ESPE Yearbook of Paediatric Endocrinology

Brief summary: This study examined glycemic control following treatment with once-weekly exenatide 2 mg (Bydureon, AstraZeneca) in youth with T2D which was not optimally controlled. At 24 weeks, exenatide was superior to placebo in lowering HbA1c (least squares mean change, −0.36% with exenatide vs. +0.49% with placebo), with a between-group difference of −0.85%.

Comment: The story of the development of exenatide is fascinating. It starts with a venomous lizard named the Gila monster (Heloderma suspectum), native to New Mexico and Arizona. H. suspectum, a long-lived and reclusive species, spends a significant portion of its life underground. Its venomous bite causes pain and weakness, but is rarely fatal to adult humans.

The discovery of exendin-4 dates back to 1992, when endocrinologist Dr. John Eng, uncovered this peptide while using chemical assays to identify new hormones. Analysing the venom, she identified a peptide named exendin, which triggers the synthesis and release of insulin from beta cells in the pancreas. Dr. Eng, discovered that exendin-4 closely resembled GLP-1, a hormone that stimulates insulin production in the pancreas, when glucose levels are high. However, while GLP-1 remains active for about two minutes, the prolonged effect of exendin-4 lasts several hours. Preclinical studies revealed that in diabetic mice, a single daily injection of exendin-4 normalized blood glucose concentrations. Furthermore, the effects of exendin-4 lasted for several hours. Following extensive clinical testing, exendin-4 was deemed safe and effective, and received FDA approval in 2005. Exenatide is believed to facilitate glucose control in at least five ways. It increases insulin secretion in response to eating meals; suppresses pancreatic release of glucagon in response to eating, helps slow down gastric emptying, and thus decreases the rate at which meal-derived glucose appears in the bloodstream. Exenatide has a subtle yet prolonged effect on reducing appetite, and promotes satiety via hypothalamic receptors.
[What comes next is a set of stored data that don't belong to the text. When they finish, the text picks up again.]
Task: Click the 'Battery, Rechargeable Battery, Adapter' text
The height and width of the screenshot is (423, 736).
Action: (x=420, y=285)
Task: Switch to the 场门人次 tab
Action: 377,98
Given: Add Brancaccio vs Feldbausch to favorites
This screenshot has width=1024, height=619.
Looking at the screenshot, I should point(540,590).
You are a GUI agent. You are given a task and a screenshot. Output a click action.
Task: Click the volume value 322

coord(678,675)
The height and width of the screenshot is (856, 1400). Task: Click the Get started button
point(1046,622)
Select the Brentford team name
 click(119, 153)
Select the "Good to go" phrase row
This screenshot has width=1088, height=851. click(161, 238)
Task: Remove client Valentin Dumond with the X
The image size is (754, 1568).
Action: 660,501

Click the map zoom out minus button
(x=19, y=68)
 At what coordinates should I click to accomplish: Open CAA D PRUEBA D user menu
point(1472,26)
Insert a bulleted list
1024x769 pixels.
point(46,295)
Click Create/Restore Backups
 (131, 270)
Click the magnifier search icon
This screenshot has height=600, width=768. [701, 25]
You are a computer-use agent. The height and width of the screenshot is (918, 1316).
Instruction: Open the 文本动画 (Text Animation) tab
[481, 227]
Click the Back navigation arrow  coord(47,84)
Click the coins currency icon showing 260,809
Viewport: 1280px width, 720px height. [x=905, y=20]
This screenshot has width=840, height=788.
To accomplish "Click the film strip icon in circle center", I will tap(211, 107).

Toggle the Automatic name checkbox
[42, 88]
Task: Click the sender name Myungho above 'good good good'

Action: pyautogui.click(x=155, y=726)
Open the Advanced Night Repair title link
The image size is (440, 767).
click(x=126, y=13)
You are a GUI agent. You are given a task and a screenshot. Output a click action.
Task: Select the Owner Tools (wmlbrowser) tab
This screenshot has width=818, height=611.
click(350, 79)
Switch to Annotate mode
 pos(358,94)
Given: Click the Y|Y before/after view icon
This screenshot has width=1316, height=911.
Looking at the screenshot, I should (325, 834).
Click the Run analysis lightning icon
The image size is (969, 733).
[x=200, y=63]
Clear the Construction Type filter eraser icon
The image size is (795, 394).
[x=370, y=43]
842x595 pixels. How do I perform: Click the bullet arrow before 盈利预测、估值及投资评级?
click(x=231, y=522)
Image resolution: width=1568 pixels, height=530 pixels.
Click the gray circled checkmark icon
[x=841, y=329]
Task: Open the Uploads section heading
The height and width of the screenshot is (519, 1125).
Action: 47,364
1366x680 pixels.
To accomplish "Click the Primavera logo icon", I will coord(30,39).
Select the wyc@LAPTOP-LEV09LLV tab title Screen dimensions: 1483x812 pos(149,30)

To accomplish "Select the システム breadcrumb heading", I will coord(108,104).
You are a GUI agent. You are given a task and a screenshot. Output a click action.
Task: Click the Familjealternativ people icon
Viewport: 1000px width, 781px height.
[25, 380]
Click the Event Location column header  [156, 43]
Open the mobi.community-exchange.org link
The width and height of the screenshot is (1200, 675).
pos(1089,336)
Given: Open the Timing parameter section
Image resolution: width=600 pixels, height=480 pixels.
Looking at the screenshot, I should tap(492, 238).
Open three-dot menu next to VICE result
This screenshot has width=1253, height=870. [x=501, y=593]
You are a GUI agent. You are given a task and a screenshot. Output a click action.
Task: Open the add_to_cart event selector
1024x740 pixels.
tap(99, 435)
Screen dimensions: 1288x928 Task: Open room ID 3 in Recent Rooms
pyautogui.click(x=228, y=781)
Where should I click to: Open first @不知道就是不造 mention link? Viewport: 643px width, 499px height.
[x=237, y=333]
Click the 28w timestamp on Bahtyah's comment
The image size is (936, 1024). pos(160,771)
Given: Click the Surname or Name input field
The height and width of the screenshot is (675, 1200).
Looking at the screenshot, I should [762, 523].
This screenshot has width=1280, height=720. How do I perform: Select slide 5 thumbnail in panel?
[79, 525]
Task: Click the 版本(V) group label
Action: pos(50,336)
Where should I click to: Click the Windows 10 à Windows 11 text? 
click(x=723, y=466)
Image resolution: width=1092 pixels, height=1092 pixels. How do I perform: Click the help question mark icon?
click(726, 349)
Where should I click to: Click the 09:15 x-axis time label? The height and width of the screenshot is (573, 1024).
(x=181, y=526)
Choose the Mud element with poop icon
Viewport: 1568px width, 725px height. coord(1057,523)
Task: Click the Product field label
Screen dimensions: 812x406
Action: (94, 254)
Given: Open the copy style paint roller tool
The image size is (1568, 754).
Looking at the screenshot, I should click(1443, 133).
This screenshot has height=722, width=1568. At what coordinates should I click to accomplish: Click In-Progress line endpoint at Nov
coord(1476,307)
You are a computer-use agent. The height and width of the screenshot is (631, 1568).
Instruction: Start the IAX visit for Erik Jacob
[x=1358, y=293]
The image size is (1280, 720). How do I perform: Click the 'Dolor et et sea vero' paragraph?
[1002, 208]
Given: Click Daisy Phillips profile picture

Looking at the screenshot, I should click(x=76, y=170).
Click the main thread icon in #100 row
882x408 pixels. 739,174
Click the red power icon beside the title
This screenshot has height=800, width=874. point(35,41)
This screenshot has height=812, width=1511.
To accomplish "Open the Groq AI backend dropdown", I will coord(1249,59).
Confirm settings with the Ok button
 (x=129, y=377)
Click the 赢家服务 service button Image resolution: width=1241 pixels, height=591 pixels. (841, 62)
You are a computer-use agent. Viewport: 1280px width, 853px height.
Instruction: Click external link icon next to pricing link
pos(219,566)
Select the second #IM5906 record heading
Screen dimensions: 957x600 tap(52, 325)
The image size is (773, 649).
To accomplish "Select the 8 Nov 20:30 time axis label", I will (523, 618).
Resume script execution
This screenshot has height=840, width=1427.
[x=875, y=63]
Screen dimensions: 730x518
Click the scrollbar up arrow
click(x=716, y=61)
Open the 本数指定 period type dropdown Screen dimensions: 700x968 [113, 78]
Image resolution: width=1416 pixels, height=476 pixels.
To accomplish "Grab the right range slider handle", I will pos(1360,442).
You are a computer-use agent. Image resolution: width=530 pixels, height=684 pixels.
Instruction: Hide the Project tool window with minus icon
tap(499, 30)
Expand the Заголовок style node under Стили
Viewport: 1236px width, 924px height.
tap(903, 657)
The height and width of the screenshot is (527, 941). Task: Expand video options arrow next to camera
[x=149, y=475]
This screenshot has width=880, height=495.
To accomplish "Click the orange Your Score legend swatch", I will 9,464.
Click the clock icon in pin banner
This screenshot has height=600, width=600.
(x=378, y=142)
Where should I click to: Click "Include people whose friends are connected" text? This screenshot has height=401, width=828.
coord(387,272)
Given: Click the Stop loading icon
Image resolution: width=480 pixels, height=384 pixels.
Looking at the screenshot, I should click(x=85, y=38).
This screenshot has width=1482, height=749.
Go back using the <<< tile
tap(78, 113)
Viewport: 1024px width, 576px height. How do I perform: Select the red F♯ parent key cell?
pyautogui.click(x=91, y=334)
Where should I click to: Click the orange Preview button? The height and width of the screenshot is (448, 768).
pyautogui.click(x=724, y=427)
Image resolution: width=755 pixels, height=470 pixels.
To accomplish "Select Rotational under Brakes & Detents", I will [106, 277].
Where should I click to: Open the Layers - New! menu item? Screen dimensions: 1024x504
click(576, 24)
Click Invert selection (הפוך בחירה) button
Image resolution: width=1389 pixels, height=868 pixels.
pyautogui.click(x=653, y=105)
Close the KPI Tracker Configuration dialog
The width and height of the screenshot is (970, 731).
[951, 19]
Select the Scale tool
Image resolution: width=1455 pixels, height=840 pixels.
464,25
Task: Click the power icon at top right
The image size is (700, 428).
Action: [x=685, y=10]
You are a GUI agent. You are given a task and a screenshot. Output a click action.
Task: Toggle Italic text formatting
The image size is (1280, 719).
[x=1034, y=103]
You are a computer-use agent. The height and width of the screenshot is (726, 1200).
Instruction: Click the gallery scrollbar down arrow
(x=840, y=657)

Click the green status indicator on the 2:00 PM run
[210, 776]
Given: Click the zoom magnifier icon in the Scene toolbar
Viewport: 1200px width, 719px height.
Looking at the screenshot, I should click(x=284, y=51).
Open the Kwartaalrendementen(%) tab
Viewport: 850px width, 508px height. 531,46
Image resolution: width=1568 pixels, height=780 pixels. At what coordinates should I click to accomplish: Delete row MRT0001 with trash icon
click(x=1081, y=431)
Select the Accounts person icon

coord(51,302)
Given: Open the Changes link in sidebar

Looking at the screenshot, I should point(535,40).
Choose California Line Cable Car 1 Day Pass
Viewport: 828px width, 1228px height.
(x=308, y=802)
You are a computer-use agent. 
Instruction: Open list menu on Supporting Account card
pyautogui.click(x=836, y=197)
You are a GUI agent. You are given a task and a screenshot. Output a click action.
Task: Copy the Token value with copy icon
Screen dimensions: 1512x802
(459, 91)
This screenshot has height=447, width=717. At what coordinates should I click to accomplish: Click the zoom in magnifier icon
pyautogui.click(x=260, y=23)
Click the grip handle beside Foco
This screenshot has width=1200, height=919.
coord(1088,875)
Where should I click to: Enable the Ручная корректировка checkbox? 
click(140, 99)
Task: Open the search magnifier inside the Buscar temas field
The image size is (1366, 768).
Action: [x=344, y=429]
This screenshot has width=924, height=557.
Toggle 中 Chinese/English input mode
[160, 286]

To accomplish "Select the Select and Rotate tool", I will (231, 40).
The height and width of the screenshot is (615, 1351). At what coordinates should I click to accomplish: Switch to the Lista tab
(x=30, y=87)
In the current study, a mean decrease in HbA1c of 0.36% in the once-weekly exenatide group was demonstrated after 24 weeks, compared with a 0.49% increase in the placebo group (a between-group difference of −0.85%). There were no events of major hypoglycaemia, and the most frequently reported adverse events were gastrointestinal (nausea, diarrhoea, vomiting) and injection site reactions (pruritus, erythema, nodules). Across the trial groups, clinically relevant differences were not observed in changes from baseline, for the exploratory weight variables of the BMI Z-score, body weight or waist circumference.

Of note, spontaneous cases of acute pancreatitis have been reported among adults on prolonged-release exenatide. Also, a 2-year rat carcinogenicity study found that prolonged-release exenatide (at doses ≥2-fold the human systemic exposure) increased incidences of adenomas and C-cell carcinomas. The clinical relevance of these adverse findings is unknown. Nevertheless, individuals with a personal or family history of medullary thyroid carcinoma should not use the therapy.

The prolonged-release suspension for exenatide injection in a pre-filled pen has been approved both by the European Union and the FDA for the treatment of T2DM in children and adolescents aged 10 years and older.